• [Task description]: Copy the listing below word for word, keeping every line in its order.

+ + + + + + +

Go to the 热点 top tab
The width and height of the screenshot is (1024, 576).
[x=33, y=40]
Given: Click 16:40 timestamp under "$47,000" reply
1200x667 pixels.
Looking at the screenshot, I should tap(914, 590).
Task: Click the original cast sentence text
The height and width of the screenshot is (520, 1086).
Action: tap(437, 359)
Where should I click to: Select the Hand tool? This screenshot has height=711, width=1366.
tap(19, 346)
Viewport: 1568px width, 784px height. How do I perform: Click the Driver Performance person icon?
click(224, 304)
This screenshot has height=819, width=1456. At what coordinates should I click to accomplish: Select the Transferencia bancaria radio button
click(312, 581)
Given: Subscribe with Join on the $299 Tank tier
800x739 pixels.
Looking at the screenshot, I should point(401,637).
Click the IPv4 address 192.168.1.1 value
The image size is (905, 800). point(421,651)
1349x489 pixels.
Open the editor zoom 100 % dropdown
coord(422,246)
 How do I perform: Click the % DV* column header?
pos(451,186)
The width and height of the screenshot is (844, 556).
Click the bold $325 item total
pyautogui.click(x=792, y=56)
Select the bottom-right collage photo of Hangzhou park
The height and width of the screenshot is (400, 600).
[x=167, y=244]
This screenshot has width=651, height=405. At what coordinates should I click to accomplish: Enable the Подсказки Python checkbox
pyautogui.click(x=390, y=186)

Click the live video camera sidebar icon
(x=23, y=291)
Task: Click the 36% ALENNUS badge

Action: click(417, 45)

+ + + + + + +

• [In response]:
Go to the 热点 top tab
The width and height of the screenshot is (1024, 576).
[x=33, y=40]
Given: Click 16:40 timestamp under "$47,000" reply
1200x667 pixels.
Looking at the screenshot, I should tap(914, 590).
Task: Click the original cast sentence text
The height and width of the screenshot is (520, 1086).
Action: tap(437, 359)
Where should I click to: Select the Hand tool? This screenshot has height=711, width=1366.
tap(19, 346)
Viewport: 1568px width, 784px height. How do I perform: Click the Driver Performance person icon?
click(224, 304)
This screenshot has height=819, width=1456. At what coordinates should I click to accomplish: Select the Transferencia bancaria radio button
click(312, 581)
Given: Subscribe with Join on the $299 Tank tier
800x739 pixels.
Looking at the screenshot, I should point(401,637).
Click the IPv4 address 192.168.1.1 value
The image size is (905, 800). point(421,651)
1349x489 pixels.
Open the editor zoom 100 % dropdown
coord(422,246)
 How do I perform: Click the % DV* column header?
pos(451,186)
The width and height of the screenshot is (844, 556).
Click the bold $325 item total
pyautogui.click(x=792, y=56)
Select the bottom-right collage photo of Hangzhou park
The height and width of the screenshot is (400, 600).
[x=167, y=244]
This screenshot has width=651, height=405. At what coordinates should I click to accomplish: Enable the Подсказки Python checkbox
pyautogui.click(x=390, y=186)

Click the live video camera sidebar icon
(x=23, y=291)
Task: Click the 36% ALENNUS badge

Action: click(417, 45)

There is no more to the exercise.